**Instructions to follow**
According to the passage on US–Pakistan relations, how much did US military assistance to Pakistan amount to in 2010?

**Document segment**
^^^^
The voices in Congress calling for an end to US military assistance to Pakistan—which amounted to more than $2 billion in 2010—are growing louder. Even those who trade on optimism about the US/Pakistan relationship are sounding a grim note. Taha Gaya, who runs the Pakistani American Leadership Center, a lobbying organization in Washington, characterizes ties between the two countries as “about to go over a cliff.”

Mahmood agrees with that assessment: “Of course it’s great that we got Osama bin Laden, but that seems to have ruined any trust we’d built up.” He’s otherwise so consistently enthusiastic about America that it’s surprising to hear him criticize his adopted country. “The US should have shared intelligence with Pakistan before the Osama raid,” he says. “We’ve had shared missions in the past and they haven’t been compromised.”

He cites the Raymond Davis case as precipitating the decline in relations. Davis, a CIA contractor, shot and killed two Pakistanis in Lahore last January, sparking months of hostility between the CIA and the ISI. “We in the US mishandled that whole situation,” Mahmood says. “And now Pakistanis in Pakistan have an all-time low opinion of America—and Americans’ opinion of Pakistan is overwhelmingly negative, too. It’s terrible.”

Irfan Malik, executive director of the Pakistani American Public Affairs Committee, or PAKPAC—of which Ray Mahmood is a board member—talks about how his work has changed. “We used to go to meetings on the Hill and hear, ‘How can we help Pakistan? Should we invest in education, infrastructure, health care?’ But in the last several months, what we’re hearing is more like ‘We have to wait and see if Pakistan is really a partner with the US.’ The question for them isn’t where to invest anymore; it’s whether to invest.”
^^^^
Raw records:
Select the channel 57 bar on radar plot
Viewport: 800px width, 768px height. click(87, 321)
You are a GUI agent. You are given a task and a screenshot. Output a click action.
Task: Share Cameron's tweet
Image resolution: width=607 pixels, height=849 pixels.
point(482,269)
^^^^
**Task answer**
More than $2 billion.